Political fallout from Israeli strike on Baghdad reactor spreads around the globe; Attack on Iraq jolts French foreign policy

The Israeli raid on the French-built nuclear reactor in Baghdad had confronted France's new Socialist government with its first major foreign-policy challenge in the Middle East.

Not only does it put President Francois Mitterrand in a bind over relations with Israel and Arab wolrd, but it also comes at an inopportune moment with the country caught in the midst of vital legislative elections.

Shortly after the news was announced on Israeli radio, Prime Minister Pierre Mauroy strongly condemned the attack by describing it as an "unacceptable and serious act which can only aggravate the tension" in the Middle East. Mauroy added that the French government did not intend to pursue a policy of armament in the world and expressed a desire for a greater reinforcement of nuclear controls.

Reiterating an earlier campaign statement by Mitterrand, the Prime Minister said his administration would reexamine the Franco-Iraqi nuclear contract not only because of the Israeli attack, but also because France has no wish to be locked in a situation that would only contribute toward an "already difficult and explosive" situation.

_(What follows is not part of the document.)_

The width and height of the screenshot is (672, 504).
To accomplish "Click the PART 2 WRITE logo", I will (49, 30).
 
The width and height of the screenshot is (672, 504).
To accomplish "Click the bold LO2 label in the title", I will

This, however, totally contradicts a previous assertion by Foreign Minister Claude Cheysson that France would respect all international agreements made during the administration of former President Valery Giscard d'Estaing.

"This illustrates the fuzziness of Mitterrand's foreign policy," noted one Western diplomat. "The incident will undoubtedly force the government to state its position much sooner than it would have liked."

Unlike Giscard's often blatant pro-Arab policies, Mitterrand said he would seek a more balanced approach toward the Middle East by improving relations with Israel. Although some Jewish political groups in France feel the President has begun to retreat form some of his pro-Israel electoral promises. Prime Minister Mauroy significantly stressed that the attack would not affect Mitterrand's proposed trip to Israel. With its date yet to be announced, the visit would be Mitterrand's first to a foreign country since taking office May 21.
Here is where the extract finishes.